▶ **What is required**: Present the rows below as a numbered list with blank lines omitted, and leave the pictures out of your answer.

Records for locating displayed items:
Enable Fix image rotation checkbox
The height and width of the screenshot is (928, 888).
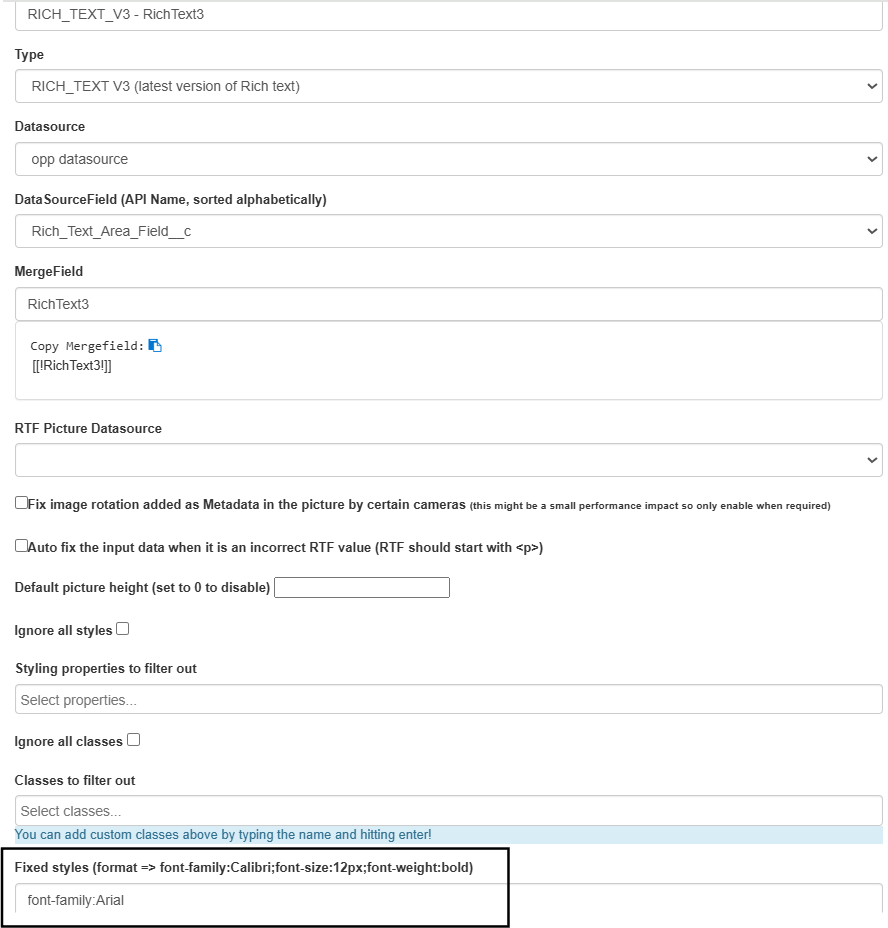21,503
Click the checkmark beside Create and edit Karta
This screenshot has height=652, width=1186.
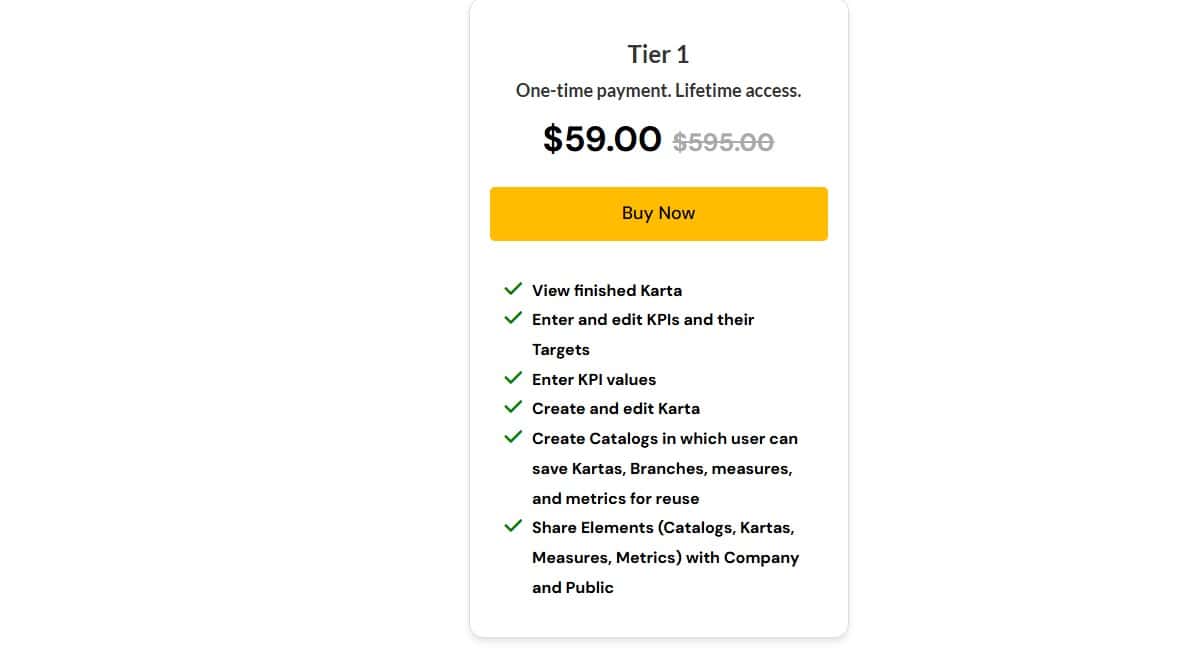tap(513, 406)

▶ **The completed task**:
1. Enable Fix image rotation checkbox
2. The height and width of the screenshot is (928, 888).
3. 21,503
4. Click the checkmark beside Create and edit Karta
5. This screenshot has height=652, width=1186.
6. tap(513, 406)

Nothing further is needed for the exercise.